Page overview
AWS builds its own hardware at labs including this one in Austin, Texas.
You probably know AWS as a company that offers cloud computing services, not one that builds its own hardware. In fact, AWS has its own family of custom chips and accelerators, with each new generation building on—and improving on—what came before. All the chips are designed and built by the Annapurna Labs team. Employees are located in multiple locations around the world, including Tel Aviv, Israel; Toronto, Canada; and this lab in Austin, Texas.
A custom silicon “system on a chip” (SoC) for machine-learning acceleration, built by the Annapurna Labs team, is about to be placed on a tester. “Our guiding principles are to offer customers more choice, lower cost, and higher performance,” said Rami Sinno, director of silicon engineering. “By integrating all of our silicon development in-house, and not relying on third parties, we can deliver silicon products [on] an accelerated timeline.”
Sinno lifts the lid on an array of accelerators. These ones are entirely custom designed by Annapurna Labs. Senior manager, silicon, Eyal Freund and his team develop the machine-learning SoC, while senior manager, hardware, Eran Jurman and his team develop cards all the way up to the complete server.
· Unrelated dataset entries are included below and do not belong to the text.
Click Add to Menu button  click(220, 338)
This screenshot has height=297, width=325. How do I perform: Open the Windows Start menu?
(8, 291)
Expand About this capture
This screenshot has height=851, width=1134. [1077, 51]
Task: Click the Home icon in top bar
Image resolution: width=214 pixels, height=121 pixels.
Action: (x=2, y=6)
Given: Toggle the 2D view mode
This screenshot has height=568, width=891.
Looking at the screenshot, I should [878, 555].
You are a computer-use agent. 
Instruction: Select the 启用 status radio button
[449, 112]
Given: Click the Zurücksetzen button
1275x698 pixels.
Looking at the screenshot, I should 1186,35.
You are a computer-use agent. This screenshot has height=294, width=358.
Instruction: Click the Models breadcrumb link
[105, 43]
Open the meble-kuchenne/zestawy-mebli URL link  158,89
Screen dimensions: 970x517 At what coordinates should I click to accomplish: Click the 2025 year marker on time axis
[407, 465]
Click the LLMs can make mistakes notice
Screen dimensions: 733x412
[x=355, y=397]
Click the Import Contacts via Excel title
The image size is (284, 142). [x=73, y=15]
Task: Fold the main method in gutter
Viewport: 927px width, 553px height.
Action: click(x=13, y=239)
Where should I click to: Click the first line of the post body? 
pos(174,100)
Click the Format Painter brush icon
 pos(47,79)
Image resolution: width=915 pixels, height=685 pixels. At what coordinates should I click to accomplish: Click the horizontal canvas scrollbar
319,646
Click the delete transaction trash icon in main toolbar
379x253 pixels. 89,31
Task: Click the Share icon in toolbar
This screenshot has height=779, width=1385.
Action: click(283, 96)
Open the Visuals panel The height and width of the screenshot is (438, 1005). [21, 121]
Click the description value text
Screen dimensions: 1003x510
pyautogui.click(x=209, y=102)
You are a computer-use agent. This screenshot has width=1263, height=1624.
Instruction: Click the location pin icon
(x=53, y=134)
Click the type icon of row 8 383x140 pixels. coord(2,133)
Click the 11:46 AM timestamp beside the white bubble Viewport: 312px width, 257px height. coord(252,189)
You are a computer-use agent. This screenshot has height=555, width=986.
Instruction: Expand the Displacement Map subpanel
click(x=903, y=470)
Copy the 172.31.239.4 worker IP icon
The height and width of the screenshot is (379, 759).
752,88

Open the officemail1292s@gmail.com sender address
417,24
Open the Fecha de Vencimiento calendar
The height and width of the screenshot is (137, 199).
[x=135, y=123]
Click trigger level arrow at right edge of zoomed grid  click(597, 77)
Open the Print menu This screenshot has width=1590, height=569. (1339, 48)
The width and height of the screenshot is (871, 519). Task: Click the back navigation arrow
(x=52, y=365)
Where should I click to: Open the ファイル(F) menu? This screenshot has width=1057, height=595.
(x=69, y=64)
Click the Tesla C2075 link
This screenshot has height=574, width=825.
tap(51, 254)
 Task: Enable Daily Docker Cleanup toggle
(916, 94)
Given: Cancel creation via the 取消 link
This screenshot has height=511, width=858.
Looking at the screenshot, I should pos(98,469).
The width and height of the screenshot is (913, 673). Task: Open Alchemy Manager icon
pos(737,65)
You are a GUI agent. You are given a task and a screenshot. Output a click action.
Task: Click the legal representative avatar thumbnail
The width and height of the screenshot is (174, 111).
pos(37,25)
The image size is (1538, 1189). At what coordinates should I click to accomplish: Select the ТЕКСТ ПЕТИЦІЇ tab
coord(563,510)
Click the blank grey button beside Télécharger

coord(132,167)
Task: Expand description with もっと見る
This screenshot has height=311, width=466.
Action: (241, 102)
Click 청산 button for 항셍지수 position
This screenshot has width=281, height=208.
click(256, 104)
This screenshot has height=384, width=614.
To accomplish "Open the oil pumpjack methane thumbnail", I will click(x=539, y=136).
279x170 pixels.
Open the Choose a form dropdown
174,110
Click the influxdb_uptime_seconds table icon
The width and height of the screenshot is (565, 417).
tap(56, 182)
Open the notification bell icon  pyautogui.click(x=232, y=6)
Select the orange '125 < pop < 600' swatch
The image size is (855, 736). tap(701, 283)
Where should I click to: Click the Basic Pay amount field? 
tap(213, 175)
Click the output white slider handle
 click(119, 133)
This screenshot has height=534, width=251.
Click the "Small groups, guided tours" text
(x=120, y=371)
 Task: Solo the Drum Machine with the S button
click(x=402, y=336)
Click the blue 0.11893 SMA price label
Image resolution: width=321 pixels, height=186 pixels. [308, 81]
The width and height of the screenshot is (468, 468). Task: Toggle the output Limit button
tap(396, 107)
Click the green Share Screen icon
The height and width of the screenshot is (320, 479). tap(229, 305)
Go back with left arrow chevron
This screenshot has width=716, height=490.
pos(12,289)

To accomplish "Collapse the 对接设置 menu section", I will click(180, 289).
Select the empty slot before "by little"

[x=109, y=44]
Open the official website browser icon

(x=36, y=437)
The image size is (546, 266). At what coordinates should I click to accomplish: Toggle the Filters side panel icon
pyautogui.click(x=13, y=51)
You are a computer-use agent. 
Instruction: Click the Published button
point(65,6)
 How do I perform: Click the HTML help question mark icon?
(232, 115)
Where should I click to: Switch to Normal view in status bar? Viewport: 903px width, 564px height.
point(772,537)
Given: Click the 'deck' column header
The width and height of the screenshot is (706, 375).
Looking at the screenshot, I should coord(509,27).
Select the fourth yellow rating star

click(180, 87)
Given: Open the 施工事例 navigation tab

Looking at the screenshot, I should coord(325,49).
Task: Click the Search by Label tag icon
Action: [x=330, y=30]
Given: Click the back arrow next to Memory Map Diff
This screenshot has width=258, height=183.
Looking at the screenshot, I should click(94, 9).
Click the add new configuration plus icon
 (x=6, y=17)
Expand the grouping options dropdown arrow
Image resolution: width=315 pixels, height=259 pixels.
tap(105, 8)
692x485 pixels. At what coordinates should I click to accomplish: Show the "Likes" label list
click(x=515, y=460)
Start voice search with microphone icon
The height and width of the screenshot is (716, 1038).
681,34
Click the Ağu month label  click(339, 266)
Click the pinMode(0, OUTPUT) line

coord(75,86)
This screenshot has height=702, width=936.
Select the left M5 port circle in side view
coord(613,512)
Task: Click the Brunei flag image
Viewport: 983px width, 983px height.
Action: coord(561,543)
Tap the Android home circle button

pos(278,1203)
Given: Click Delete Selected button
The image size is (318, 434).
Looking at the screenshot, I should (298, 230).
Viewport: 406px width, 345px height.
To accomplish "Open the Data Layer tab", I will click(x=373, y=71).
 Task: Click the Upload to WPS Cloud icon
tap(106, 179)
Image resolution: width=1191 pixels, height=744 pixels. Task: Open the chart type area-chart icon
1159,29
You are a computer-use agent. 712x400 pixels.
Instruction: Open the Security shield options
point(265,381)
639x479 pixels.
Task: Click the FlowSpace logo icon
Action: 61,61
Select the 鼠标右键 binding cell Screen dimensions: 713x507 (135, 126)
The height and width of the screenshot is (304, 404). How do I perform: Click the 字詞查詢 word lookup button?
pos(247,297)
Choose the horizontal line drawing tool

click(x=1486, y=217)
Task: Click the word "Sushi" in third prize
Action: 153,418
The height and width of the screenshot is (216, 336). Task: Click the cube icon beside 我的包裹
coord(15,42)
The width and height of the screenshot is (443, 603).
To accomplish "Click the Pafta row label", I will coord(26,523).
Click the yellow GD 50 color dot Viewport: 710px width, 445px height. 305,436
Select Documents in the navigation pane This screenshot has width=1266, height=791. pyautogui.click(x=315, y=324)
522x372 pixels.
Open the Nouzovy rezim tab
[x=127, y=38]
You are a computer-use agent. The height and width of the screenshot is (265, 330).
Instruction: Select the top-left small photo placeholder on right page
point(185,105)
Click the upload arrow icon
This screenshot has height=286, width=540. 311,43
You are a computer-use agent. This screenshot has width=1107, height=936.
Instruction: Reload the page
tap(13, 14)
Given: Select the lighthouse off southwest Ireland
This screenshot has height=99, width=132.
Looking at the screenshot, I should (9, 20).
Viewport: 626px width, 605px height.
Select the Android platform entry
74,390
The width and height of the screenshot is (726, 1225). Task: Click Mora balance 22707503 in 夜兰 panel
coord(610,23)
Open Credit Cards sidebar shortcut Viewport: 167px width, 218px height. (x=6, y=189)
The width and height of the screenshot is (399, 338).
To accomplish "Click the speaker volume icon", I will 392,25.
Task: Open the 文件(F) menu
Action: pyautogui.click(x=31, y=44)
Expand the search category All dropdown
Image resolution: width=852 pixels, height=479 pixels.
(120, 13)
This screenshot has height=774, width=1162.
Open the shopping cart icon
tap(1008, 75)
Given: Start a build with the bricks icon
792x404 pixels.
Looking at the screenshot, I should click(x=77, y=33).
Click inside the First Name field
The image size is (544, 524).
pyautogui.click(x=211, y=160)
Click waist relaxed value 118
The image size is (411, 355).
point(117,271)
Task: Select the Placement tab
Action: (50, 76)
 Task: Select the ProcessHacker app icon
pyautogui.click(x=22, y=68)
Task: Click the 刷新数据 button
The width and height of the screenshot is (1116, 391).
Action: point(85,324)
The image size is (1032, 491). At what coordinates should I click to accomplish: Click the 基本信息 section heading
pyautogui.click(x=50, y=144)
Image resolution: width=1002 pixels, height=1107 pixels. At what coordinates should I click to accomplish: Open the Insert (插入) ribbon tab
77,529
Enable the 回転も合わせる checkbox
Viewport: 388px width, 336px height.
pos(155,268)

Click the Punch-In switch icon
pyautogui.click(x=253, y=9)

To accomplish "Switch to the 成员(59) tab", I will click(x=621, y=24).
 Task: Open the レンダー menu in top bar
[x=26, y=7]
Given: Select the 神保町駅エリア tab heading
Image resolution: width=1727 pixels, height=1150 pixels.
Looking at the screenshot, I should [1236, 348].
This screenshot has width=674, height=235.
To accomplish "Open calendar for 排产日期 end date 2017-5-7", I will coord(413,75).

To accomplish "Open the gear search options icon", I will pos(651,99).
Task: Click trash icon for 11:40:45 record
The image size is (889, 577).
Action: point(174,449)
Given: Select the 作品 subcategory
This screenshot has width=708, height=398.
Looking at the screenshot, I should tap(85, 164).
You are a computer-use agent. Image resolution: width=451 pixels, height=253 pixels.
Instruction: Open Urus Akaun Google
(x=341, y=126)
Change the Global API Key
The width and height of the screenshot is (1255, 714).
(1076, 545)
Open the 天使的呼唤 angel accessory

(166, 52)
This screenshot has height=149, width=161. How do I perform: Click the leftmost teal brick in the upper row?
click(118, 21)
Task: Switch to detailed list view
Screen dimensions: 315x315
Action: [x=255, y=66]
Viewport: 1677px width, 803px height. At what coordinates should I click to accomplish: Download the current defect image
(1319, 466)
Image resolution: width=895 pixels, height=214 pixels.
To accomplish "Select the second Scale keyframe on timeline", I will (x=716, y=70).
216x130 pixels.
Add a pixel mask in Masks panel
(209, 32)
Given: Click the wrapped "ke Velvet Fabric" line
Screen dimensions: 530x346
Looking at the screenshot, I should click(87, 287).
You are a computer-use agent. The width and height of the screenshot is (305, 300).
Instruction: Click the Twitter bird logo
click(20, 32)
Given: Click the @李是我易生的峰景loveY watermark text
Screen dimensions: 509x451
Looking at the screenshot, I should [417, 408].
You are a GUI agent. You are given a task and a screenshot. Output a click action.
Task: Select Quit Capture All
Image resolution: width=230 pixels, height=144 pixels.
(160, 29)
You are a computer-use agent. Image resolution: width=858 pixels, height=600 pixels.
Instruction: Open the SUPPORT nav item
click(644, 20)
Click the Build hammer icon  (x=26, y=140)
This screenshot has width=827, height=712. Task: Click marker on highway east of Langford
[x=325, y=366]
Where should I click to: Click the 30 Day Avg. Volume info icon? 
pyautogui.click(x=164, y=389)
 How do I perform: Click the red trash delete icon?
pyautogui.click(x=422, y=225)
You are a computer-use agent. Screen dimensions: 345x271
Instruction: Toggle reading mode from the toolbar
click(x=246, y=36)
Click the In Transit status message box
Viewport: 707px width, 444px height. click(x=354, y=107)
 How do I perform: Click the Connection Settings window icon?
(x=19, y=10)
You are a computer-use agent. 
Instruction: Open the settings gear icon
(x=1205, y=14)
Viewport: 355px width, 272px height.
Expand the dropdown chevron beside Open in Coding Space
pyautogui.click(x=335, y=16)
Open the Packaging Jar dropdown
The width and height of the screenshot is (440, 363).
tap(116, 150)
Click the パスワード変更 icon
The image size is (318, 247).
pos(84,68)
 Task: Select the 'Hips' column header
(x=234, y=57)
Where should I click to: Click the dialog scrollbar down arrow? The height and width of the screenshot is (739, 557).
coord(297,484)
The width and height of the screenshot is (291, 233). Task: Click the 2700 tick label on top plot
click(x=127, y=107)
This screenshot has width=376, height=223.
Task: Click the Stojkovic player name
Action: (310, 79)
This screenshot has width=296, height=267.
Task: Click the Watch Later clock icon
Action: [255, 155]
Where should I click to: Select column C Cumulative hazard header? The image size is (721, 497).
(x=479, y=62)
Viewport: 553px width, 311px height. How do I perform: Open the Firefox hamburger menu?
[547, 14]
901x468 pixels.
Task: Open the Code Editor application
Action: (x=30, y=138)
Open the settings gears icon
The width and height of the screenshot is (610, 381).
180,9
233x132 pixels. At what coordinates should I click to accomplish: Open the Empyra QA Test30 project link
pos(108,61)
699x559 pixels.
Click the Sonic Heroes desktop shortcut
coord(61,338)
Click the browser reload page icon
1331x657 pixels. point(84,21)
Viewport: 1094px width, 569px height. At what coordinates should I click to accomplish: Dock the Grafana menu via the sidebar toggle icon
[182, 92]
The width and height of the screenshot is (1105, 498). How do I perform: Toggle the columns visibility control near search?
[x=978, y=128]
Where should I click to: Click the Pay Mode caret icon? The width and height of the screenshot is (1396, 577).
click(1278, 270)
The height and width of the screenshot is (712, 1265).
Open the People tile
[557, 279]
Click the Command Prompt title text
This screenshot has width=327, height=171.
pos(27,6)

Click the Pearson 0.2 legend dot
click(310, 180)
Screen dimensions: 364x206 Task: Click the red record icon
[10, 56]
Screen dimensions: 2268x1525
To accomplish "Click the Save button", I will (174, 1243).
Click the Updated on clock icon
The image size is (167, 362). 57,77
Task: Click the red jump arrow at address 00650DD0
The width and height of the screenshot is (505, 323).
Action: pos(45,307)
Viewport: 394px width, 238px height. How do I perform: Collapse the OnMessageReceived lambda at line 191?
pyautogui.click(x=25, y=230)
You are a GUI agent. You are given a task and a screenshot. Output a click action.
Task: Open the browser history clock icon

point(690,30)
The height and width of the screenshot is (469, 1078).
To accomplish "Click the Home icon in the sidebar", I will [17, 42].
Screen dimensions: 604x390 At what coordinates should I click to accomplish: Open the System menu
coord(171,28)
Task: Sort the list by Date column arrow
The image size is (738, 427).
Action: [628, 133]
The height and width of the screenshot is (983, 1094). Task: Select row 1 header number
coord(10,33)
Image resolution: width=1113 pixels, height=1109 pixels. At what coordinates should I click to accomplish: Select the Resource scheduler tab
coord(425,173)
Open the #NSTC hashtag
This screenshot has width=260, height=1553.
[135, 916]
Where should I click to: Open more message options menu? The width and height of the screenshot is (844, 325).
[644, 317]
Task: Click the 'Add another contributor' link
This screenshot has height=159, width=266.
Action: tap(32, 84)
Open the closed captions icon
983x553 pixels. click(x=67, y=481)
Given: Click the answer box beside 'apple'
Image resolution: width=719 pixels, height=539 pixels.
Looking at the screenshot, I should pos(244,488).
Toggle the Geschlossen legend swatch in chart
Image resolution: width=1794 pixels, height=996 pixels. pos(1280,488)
Karim Syed, system validation manager, troubleshoots an issue in a mini data center, where the team can test and trial new equipment or processes before rolling them out for real. “Things that might sound mundane—like the possibility of components coming loose in a server in transit—become critical issues when you’re dealing with such complex hardware,” said Tony Hagale, senior systems manager. “Maintenance becomes its own competency.”
Senior principal engineer Ali Saidi is technical lead for AWS’s Graviton range of processors. Graviton3—the latest iteration—offers 25% higher compute performance than its predecessors. Graviton3-based virtual servers running in the Amazon Elastic Compute Cloud (EC2) use up to 60% less energy for the same performance than comparable EC2 instances. That helps customers reduce their carbon footprint, while contributing to Amazon’s broader efforts to reduce carbon emissions as part of The Climate Pledge.
Saidi and team continuously innovate across the design, manufacturing, and packaging of the Graviton range. With Graviton3, they placed seven die (tiny pieces of custom silicon) and around 55 billion transistors into one central processing unit (CPU) to deliver another leap in performance for EC2 customers.
One of senior test product engineer Brendan Tully’s responsibilities is testing “wafers”—thin slices of semiconducting material used for the production of integrated circuits (in this case, Annapurna Labs’ custom-designed silicon).
Tully and Syed develop tests to make sure chips can perform under a variety of conditions. “There’s no ‘partial’ testing or sampling,” said Syed. “At the chip level, card level, and server level, nothing goes out the door without being tested.”
Validation engineer Sarah Nasser brings up a test card. Nasser is part of the software integration team, which is responsible for making sure the card and server function according to specification. “We test all the software components necessary to make a server available to AWS customers in the cloud,” she said.
A software bug can be easily fixed, but a hardware problem often means the team needs to start over again—and cycles can be long. “People would be surprised at how much interplay there is between hardware and software,” said Hagale. “People don’t think about how much goes in to get it all to work.”